Technology in Music

Article by: Rom Villarica

Technology is advancing in leaps and bounds, shaking the foundations of society as it does so.  Especially in more recent times, it has become common to see technology used in ways it never had been before.

One such area in which technology has found a new home is the arts, namely music.  Traditionally, musicians practiced their craft by strumming a guitar, tinkling the keys on a piano, or drawing a bow back and forth across the strings of a violin.  However, with the advent of musical software such as FL Studio and Garageband, it is now possible to produce music without even touching an instrument.  Aspiring musicians can simply click a few buttons, type in a few commands, and produce a track.

And this is only with regards to making music in a studio.  In the last few years, live music has become increasingly inundated with technological elements such as synthesizers capable of simulating nearly every sound.  Senior Kris Crouch, whose band The Shire is renowned for frequently employing technology in its performances in ISM’s annual Battle of the Bands, has this to say: “If one has access to a digital instrument, such as a synthesizer, I’d highly encourage they use it to perform. With it, it instantly becomes possible to emulate thousands of sounds and instruments that may not be available or easy to play well. If, for instance, you wanted to have a whole brass ensemble, you could just load up a synthesizer patch for it. This would instantly result in your performance feeling full and rich in tone as well as keeping it from being limited to the orthodox guitar-bass-drums combo, making your band a cut above the rest.”

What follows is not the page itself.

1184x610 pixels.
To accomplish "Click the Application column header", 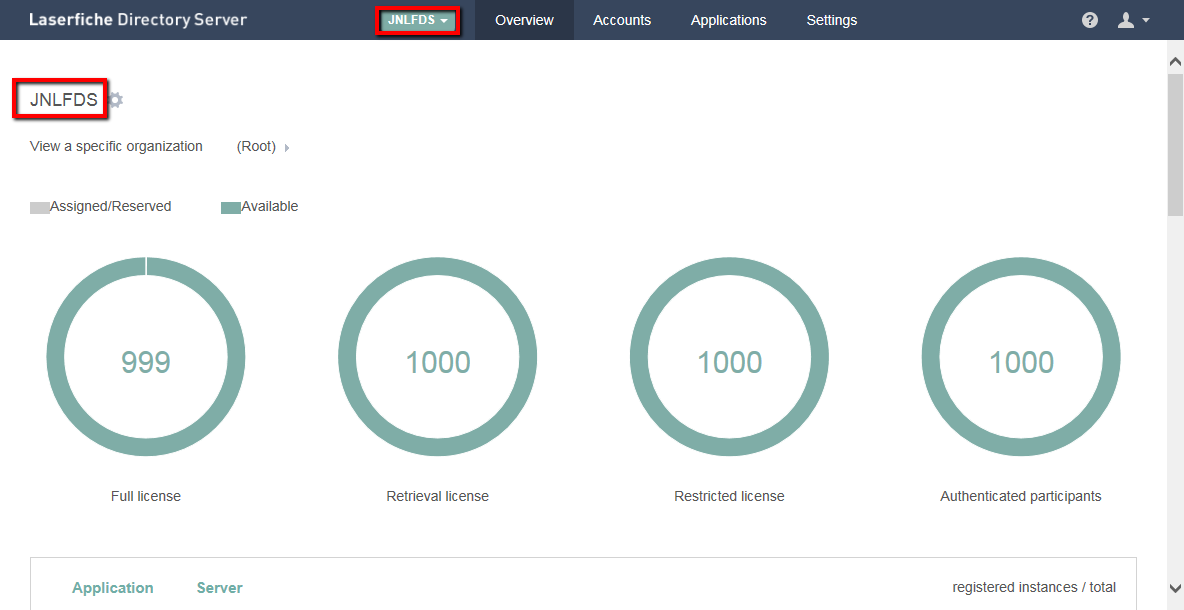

There are of course concerns that technology may in fact be sapping the “soul” of music, but Sophomore Sofia Jimenez disagrees.  She states that “I’m happy about the integration of technology in music as it is creating exciting new forms of music that the world hasn’t been exposed to. Although some may argue that it takes away from the music, I believe that it makes music that much more interesting. This is because the range of the kinds of music that one can enjoy has been broadened. However, I do believe that it shouldn’t mean completely disregarding traditional music, as the balance of both traditional music and technologically integrated music is important.”  Indeed, the latter has even spawned its own set of genres, such as techno and EDM.

It is immediately evident, then, that the utilization of technology in music has not corrupted the art; rather, it has enhanced it, expanding its scope to encompass both the old and the new.